Please rewrite the listing below as a Markdown table with two columns, Row and Line. Give each line its row number and leave out any blank lines.

Records:
★ ★ ★ ★ ★ ★ ★
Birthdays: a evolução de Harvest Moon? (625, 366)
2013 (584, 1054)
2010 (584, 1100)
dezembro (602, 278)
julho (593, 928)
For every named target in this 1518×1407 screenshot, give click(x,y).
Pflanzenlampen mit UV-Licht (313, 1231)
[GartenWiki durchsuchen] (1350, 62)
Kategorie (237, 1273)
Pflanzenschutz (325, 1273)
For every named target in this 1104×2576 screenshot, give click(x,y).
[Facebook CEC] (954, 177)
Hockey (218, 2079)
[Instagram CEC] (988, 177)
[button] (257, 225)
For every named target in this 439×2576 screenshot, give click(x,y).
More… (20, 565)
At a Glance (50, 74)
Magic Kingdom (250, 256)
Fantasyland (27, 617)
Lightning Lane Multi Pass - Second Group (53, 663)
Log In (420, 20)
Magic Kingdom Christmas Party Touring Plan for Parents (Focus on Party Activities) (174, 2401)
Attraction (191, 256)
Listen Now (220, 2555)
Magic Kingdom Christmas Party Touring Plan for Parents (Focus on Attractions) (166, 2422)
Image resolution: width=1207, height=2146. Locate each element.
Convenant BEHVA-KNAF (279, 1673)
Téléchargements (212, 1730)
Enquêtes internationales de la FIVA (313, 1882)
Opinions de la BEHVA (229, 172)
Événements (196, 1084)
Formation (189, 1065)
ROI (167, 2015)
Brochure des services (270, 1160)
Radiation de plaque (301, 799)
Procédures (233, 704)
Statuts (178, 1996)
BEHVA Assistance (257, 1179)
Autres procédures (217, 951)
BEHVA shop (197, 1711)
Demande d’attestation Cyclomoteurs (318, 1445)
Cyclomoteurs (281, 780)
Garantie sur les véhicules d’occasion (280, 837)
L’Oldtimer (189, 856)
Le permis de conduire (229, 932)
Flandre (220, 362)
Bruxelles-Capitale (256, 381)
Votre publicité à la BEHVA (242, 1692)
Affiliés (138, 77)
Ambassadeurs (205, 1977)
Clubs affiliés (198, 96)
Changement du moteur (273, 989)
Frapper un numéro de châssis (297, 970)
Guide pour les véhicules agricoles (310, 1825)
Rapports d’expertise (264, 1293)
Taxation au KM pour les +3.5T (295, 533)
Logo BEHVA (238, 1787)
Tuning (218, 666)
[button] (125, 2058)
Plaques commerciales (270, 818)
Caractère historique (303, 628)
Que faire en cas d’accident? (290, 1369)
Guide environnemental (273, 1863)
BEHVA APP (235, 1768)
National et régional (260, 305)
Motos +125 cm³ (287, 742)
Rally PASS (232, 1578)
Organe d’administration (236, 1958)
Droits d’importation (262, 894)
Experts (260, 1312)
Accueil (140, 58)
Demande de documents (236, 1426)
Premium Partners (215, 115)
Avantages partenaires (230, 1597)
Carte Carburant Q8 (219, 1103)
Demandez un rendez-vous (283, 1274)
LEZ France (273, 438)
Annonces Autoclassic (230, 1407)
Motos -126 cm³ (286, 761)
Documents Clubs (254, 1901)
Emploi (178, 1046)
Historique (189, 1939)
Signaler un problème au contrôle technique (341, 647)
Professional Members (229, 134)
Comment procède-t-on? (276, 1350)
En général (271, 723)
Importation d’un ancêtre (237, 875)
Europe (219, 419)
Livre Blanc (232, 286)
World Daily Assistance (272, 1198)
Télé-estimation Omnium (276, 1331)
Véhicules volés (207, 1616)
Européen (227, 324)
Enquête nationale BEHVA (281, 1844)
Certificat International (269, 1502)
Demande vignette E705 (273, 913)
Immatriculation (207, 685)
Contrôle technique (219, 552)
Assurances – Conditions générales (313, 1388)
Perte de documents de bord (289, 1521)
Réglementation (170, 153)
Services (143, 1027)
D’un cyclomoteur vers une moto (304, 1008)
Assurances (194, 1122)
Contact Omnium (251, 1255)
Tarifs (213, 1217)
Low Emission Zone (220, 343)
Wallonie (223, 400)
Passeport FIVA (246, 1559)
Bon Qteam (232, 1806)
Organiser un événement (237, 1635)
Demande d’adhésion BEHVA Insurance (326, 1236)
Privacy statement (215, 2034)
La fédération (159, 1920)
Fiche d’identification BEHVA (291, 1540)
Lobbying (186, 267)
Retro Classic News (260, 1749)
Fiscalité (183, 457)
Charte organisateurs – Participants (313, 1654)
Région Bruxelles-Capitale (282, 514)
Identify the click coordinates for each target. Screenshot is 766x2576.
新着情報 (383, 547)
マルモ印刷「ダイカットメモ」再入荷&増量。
★ ★ ★ ★ ★ ★ ★
Reply to the task:
| Row | Line |
|---|---|
| 1 | Birthdays: a evolução de Harvest Moon? (625, 366) |
| 2 | 2013 (584, 1054) |
| 3 | 2010 (584, 1100) |
| 4 | dezembro (602, 278) |
| 5 | julho (593, 928) |
| 6 | For every named target in this 1518×1407 screenshot, give click(x,y). |
| 7 | Pflanzenlampen mit UV-Licht (313, 1231) |
| 8 | [GartenWiki durchsuchen] (1350, 62) |
| 9 | Kategorie (237, 1273) |
| 10 | Pflanzenschutz (325, 1273) |
| 11 | For every named target in this 1104×2576 screenshot, give click(x,y). |
| 12 | [Facebook CEC] (954, 177) |
| 13 | Hockey (218, 2079) |
| 14 | [Instagram CEC] (988, 177) |
| 15 | [button] (257, 225) |
| 16 | For every named target in this 439×2576 screenshot, give click(x,y). |
| 17 | More… (20, 565) |
| 18 | At a Glance (50, 74) |
| 19 | Magic Kingdom (250, 256) |
| 20 | Fantasyland (27, 617) |
| 21 | Lightning Lane Multi Pass - Second Group (53, 663) |
| 22 | Log In (420, 20) |
| 23 | Magic Kingdom Christmas Party Touring Plan for Parents (Focus on Party Activities) (174, 2401) |
| 24 | Attraction (191, 256) |
| 25 | Listen Now (220, 2555) |
| 26 | Magic Kingdom Christmas Party Touring Plan for Parents (Focus on Attractions) (166, 2422) |
| 27 | Image resolution: width=1207, height=2146. Locate each element. |
| 28 | Convenant BEHVA-KNAF (279, 1673) |
| 29 | Téléchargements (212, 1730) |
| 30 | Enquêtes internationales de la FIVA (313, 1882) |
| 31 | Opinions de la BEHVA (229, 172) |
| 32 | Événements (196, 1084) |
| 33 | Formation (189, 1065) |
| 34 | ROI (167, 2015) |
| 35 | Brochure des services (270, 1160) |
| 36 | Radiation de plaque (301, 799) |
| 37 | Procédures (233, 704) |
| 38 | Statuts (178, 1996) |
| 39 | BEHVA Assistance (257, 1179) |
| 40 | Autres procédures (217, 951) |
| 41 | BEHVA shop (197, 1711) |
| 42 | Demande d’attestation Cyclomoteurs (318, 1445) |
| 43 | Cyclomoteurs (281, 780) |
| 44 | Garantie sur les véhicules d’occasion (280, 837) |
| 45 | L’Oldtimer (189, 856) |
| 46 | Le permis de conduire (229, 932) |
| 47 | Flandre (220, 362) |
| 48 | Bruxelles-Capitale (256, 381) |
| 49 | Votre publicité à la BEHVA (242, 1692) |
| 50 | Affiliés (138, 77) |
| 51 | Ambassadeurs (205, 1977) |
| 52 | Clubs affiliés (198, 96) |
| 53 | Changement du moteur (273, 989) |
| 54 | Frapper un numéro de châssis (297, 970) |
| 55 | Guide pour les véhicules agricoles (310, 1825) |
| 56 | Rapports d’expertise (264, 1293) |
| 57 | Taxation au KM pour les +3.5T (295, 533) |
| 58 | Logo BEHVA (238, 1787) |
| 59 | Tuning (218, 666) |
| 60 | [button] (125, 2058) |
| 61 | Plaques commerciales (270, 818) |
| 62 | Caractère historique (303, 628) |
| 63 | Que faire en cas d’accident? (290, 1369) |
| 64 | Guide environnemental (273, 1863) |
| 65 | BEHVA APP (235, 1768) |
| 66 | National et régional (260, 305) |
| 67 | Motos +125 cm³ (287, 742) |
| 68 | Rally PASS (232, 1578) |
| 69 | Organe d’administration (236, 1958) |
| 70 | Droits d’importation (262, 894) |
| 71 | Experts (260, 1312) |
| 72 | Accueil (140, 58) |
| 73 | Demande de documents (236, 1426) |
| 74 | Premium Partners (215, 115) |
| 75 | Avantages partenaires (230, 1597) |
| 76 | Carte Carburant Q8 (219, 1103) |
| 77 | Demandez un rendez-vous (283, 1274) |
| 78 | LEZ France (273, 438) |
| 79 | Annonces Autoclassic (230, 1407) |
| 80 | Motos -126 cm³ (286, 761) |
| 81 | Documents Clubs (254, 1901) |
| 82 | Emploi (178, 1046) |
| 83 | Historique (189, 1939) |
| 84 | Signaler un problème au contrôle technique (341, 647) |
| 85 | Professional Members (229, 134) |
| 86 | Comment procède-t-on? (276, 1350) |
| 87 | En général (271, 723) |
| 88 | Importation d’un ancêtre (237, 875) |
| 89 | Europe (219, 419) |
| 90 | Livre Blanc (232, 286) |
| 91 | World Daily Assistance (272, 1198) |
| 92 | Télé-estimation Omnium (276, 1331) |
| 93 | Véhicules volés (207, 1616) |
| 94 | Européen (227, 324) |
| 95 | Enquête nationale BEHVA (281, 1844) |
| 96 | Certificat International (269, 1502) |
| 97 | Demande vignette E705 (273, 913) |
| 98 | Immatriculation (207, 685) |
| 99 | Contrôle technique (219, 552) |
| 100 | Assurances – Conditions générales (313, 1388) |
| 101 | Perte de documents de bord (289, 1521) |
| 102 | Réglementation (170, 153) |
| 103 | Services (143, 1027) |
| 104 | D’un cyclomoteur vers une moto (304, 1008) |
| 105 | Assurances (194, 1122) |
| 106 | Contact Omnium (251, 1255) |
| 107 | Tarifs (213, 1217) |
| 108 | Low Emission Zone (220, 343) |
| 109 | Wallonie (223, 400) |
| 110 | Passeport FIVA (246, 1559) |
| 111 | Bon Qteam (232, 1806) |
| 112 | Organiser un événement (237, 1635) |
| 113 | Demande d’adhésion BEHVA Insurance (326, 1236) |
| 114 | Privacy statement (215, 2034) |
| 115 | La fédération (159, 1920) |
| 116 | Fiche d’identification BEHVA (291, 1540) |
| 117 | Lobbying (186, 267) |
| 118 | Retro Classic News (260, 1749) |
| 119 | Fiscalité (183, 457) |
| 120 | Charte organisateurs – Participants (313, 1654) |
| 121 | Région Bruxelles-Capitale (282, 514) |
| 122 | Identify the click coordinates for each target. Screenshot is 766x2576. |
| 123 | 新着情報 (383, 547) |
| 124 | マルモ印刷「ダイカットメモ」再入荷&増量。 |